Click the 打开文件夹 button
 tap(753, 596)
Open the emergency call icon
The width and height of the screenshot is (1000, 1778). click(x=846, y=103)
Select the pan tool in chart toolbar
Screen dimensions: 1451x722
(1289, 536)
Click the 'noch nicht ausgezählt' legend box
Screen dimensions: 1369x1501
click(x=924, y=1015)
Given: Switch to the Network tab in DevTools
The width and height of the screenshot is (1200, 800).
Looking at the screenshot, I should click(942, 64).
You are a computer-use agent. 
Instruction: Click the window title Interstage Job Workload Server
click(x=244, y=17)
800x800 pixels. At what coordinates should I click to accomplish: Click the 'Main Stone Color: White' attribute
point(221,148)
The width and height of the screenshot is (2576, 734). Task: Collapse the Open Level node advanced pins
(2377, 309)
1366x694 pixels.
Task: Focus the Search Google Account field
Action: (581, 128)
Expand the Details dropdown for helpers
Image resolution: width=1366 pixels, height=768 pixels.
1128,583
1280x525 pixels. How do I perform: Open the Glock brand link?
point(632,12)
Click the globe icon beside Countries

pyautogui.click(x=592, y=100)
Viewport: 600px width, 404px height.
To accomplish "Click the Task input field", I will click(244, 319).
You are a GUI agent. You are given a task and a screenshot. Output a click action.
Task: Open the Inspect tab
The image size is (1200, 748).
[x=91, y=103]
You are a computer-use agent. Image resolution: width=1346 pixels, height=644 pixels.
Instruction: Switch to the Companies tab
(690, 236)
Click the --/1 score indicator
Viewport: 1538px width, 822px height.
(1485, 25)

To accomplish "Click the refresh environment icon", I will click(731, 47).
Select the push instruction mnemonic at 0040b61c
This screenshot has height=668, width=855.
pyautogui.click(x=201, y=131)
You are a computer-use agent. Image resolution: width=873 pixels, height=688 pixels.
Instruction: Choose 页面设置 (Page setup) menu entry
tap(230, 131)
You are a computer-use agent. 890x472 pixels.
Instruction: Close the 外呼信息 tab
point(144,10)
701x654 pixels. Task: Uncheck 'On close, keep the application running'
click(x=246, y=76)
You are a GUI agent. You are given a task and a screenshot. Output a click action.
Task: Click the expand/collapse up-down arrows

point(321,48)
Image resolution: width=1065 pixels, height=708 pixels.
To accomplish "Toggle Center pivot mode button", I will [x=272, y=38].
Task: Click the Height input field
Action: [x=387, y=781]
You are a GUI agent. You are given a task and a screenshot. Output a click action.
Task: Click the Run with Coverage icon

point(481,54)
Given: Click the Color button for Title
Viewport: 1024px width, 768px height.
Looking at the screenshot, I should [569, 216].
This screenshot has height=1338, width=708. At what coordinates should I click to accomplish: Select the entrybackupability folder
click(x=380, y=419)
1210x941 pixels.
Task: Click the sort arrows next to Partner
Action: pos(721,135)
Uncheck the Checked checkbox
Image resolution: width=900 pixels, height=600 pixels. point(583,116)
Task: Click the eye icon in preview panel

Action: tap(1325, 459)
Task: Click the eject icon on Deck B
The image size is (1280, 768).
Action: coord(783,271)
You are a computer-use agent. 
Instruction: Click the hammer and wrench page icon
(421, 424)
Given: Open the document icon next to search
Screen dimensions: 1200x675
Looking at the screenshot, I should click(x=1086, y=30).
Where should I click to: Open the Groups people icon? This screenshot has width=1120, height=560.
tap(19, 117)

----------------------------------------

## Your instructions:
Only one stretch of the data above is needed. Restate it word for word, from the line containing "Task: Click the expand/collapse" through the line containing "Given: Click the Color button for Title", both ends included.

## Expected output:
Task: Click the expand/collapse up-down arrows

point(321,48)
Image resolution: width=1065 pixels, height=708 pixels.
To accomplish "Toggle Center pivot mode button", I will [x=272, y=38].
Task: Click the Height input field
Action: [x=387, y=781]
You are a GUI agent. You are given a task and a screenshot. Output a click action.
Task: Click the Run with Coverage icon

point(481,54)
Given: Click the Color button for Title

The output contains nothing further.